PROBLEM ▸
Each line below from the one containing "Task: Open the MODE" through the one containing "The height and" should be output exactly as it stands, and no other line should appear.

EXTRACTED INFORMATION ▸
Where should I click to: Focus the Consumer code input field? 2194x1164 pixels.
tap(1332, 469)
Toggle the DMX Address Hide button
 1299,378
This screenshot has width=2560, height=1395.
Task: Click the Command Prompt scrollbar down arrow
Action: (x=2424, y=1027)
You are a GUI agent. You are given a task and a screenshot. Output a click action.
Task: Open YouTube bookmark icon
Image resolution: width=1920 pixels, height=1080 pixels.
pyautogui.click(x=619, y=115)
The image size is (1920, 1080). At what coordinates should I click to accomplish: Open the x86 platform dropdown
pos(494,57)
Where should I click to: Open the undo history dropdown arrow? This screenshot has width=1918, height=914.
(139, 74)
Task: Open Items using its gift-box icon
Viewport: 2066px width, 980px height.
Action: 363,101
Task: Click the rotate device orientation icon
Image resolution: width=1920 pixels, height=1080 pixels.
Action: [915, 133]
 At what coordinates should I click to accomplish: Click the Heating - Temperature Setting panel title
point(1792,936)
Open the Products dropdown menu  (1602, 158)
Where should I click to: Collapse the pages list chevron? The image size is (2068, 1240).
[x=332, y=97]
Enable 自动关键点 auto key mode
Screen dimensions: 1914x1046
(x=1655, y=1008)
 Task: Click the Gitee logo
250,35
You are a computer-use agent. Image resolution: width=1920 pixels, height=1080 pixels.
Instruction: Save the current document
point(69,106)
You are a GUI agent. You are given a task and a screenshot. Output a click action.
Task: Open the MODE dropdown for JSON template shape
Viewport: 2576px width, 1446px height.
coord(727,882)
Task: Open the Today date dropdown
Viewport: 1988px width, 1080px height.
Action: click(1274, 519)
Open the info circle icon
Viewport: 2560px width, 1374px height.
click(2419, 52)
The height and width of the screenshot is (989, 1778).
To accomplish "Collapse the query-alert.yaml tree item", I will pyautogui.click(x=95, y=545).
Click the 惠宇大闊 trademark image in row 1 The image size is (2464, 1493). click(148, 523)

RESPONSE AREA ▸
Task: Open the MODE dropdown for JSON template shape
Viewport: 2576px width, 1446px height.
coord(727,882)
Task: Open the Today date dropdown
Viewport: 1988px width, 1080px height.
Action: click(1274, 519)
Open the info circle icon
Viewport: 2560px width, 1374px height.
click(2419, 52)
The height and width of the screenshot is (989, 1778).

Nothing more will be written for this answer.